ROANOKE TIMES 
                      Copyright (c) 1996, Roanoke Times

DATE: Monday, July 1, 1996                   TAG: 9607010117
SECTION: VIRGINIA                 PAGE: C-3  EDITION: METRO 
COLUMN: & Now This ... 


MOVING TO FLOWER-FRIENDLY PLOT

Flowers will once again adorn Melody Caldwell's grave - but the grave will be in a different cemetery.

Caldwell's remains will be exhumed Tuesday and transferred to a new grave site at Old Tombstone Cemetery on Plantation Road.

Sherry Smith, Caldwell's mother, said the cemetery will allow the family to put live flowers and a picture of Caldwell at the site.

Smith had agreed in July 1995 to allow flowers to be removed from her daughter's grave in Evergreen Burial Park. Other plot owners had urged the cemetery manager to get rid of the flowers.

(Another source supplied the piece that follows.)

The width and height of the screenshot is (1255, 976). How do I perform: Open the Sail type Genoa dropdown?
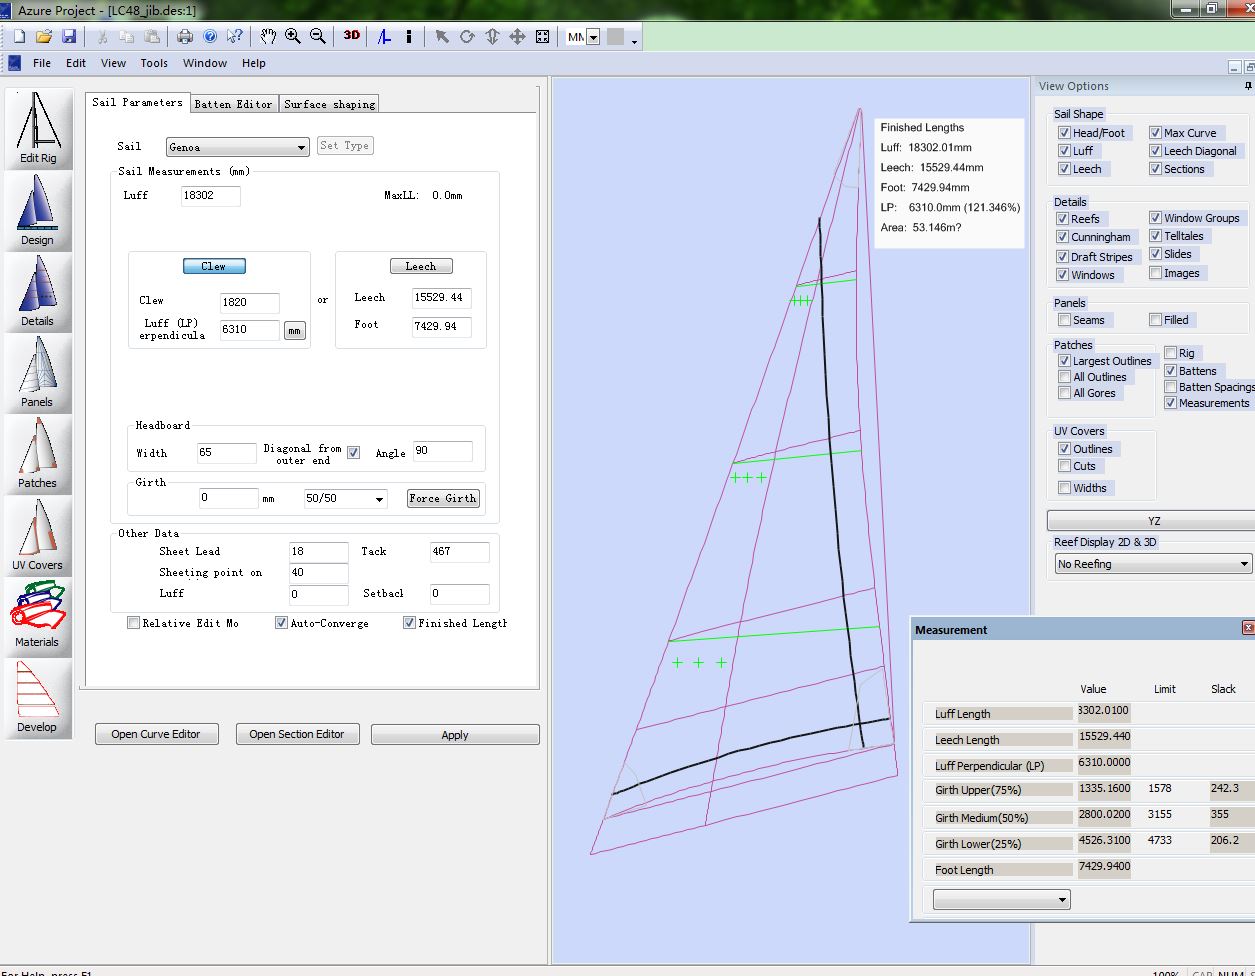point(238,147)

The plot owners were afraid the decoration did not agree with the cemetery's conservative appearance.

Smith said Old Tombstone was the only cemetery she could find that would allow the flowers to be arranged to her satisfaction.

"They were so nice over there," she said. "They said we could plant them and take care of them."

Smith was also able to buy other plots at the cemetery so her family could be together - something she said she couldn't have done at Evergreen.

Frank Roupas, who donated Caldwell's original gravesite at Evergreen, said he was "saddened" at the move.

Caldwell, who suffered brain damage in a car accident, died in a 1993 house fire that started in the motor of the hospital bed to which she was confined. She had been home for only four months after a five-year hospital stay.

- JONATHAN HUNLEY

Champ's drive to Hawaii

Ralph Spangler, a driver for Abbott Bus Lines in Roanoke, has added a fourth American Bus Association international championship to his long list of driving honors.

Spangler, a driver with 36 years' experience, took one of 12 regional driving titles in Raleigh, N.C., in March. Then, following a tough day of both written and behind-the-wheel competition on June 21 at Opryland USA in Nashville, Tenn., he was crowned the international champion once again.

He had also earned championships in 1989, when he was working with Greyhound Bus Lines, and in 1990 and 1994 as a driver for Abbott. He was a runner-up twice in the international finals.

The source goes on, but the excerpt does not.